Examining the Shape of the Association between Low Levels of Fine Particulate Matter and Mortality across Three Cycles of the Canadian Census Health and Environment Cohort.

Pappin AJ, Christidis T, Pinault LL, Crouse DL, Brook JR, Erickson A, Hystad P, Li C, Martin RV, Meng J, Weichenthal S, van Donkelaar A, Tjepkema M, Brauer M, Burnett RT.
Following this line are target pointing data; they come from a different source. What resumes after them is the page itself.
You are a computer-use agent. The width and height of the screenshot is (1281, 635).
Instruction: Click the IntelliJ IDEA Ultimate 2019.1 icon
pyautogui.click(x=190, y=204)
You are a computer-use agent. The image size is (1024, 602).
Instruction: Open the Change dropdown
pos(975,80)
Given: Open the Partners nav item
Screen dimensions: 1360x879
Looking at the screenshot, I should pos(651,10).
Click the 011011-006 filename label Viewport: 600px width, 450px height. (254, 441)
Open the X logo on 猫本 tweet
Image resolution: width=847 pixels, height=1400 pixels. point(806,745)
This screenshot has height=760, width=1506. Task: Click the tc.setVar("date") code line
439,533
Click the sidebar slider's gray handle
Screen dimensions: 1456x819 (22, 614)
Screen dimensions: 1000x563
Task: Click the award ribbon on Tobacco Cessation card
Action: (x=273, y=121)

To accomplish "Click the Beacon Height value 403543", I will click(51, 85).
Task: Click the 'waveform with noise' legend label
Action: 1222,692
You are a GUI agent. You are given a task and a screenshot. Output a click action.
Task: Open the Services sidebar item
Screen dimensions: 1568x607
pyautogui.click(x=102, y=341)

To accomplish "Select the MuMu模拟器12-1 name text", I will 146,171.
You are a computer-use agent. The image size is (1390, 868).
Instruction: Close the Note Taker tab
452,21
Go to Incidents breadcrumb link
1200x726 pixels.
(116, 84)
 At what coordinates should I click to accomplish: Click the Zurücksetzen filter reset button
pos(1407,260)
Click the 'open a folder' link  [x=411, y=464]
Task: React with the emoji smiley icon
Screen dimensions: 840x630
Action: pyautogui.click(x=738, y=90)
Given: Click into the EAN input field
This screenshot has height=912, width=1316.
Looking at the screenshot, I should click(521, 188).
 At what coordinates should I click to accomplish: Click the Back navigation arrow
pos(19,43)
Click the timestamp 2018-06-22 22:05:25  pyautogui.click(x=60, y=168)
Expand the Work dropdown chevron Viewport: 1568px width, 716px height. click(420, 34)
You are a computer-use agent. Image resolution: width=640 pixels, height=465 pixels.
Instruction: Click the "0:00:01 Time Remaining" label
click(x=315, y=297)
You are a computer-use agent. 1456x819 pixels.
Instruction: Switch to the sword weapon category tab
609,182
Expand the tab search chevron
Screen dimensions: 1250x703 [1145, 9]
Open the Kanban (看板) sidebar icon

Environ Health Perspect. 2019 Oct;127(10):107008. doi: 10.1289/EHP5204 Epub 2019 Oct 22.

Abstract

BACKGROUND:

Ambient fine particulate air pollution with aerodynamic diameter ≤2.5 μm (PM2.5) is an important contributor to the global burden of disease. Information on the shape of the concentration-response relationship at low concentrations is critical for estimating this burden, setting air quality standards, and in benefits assessments.

OBJECTIVES:

We examined the concentration-response relationship between PM2.5 and nonaccidental mortality in three Canadian Census Health and Environment Cohorts (CanCHECs) based on the 1991, 1996, and 2001 census cycles linked to mobility and mortality data.

METHODS:

Census respondents were linked with death records through 2016, resulting in 8.5 million adults, 150 million years of follow-up, and 1.5 million deaths. Using annual mailing address, we assigned time-varying contextual variables and 3-y moving-average ambient PM2.5 at a 1×1 km spatial resolution from 1988 to 2015. We ran Cox proportional hazards models for PM2.5 adjusted for eight subject-level indicators of socioeconomic status, seven contextual covariates, ozone, nitrogen dioxide, and combined oxidative potential. We used three statistical methods to examine the shape of the concentration-response relationship between PM2.5 and nonaccidental mortality.

RESULTS:

The mean 3-y annual average estimate of PM2.5 exposure ranged from 6.7 to 8.0 μg/m3 over the three cohorts. We estimated a hazard ratio (HR) of 1.053 [95% confidence interval (CI): 1.041, 1.065] per 10-μg/m3 change in PM2.5 after pooling the three cohort-specific hazard ratios, with some variation between cohorts (1.041 for the 1991 and 1996 cohorts and 1.084 for the 2001 cohort). We observed a supralinear association in all three cohorts. The lower bound of the 95% CIs exceeded unity for all concentrations in the 1991 cohort, for concentrations above 2 μg/m3 in the 1996 cohort, and above 5 μg/m3 in the 2001 cohort.

DISCUSSION:

In a very large population-based cohort with up to 25 y of follow-up, PM2.5 was associated with nonaccidental mortality at concentrations as low as 5 μg/m3.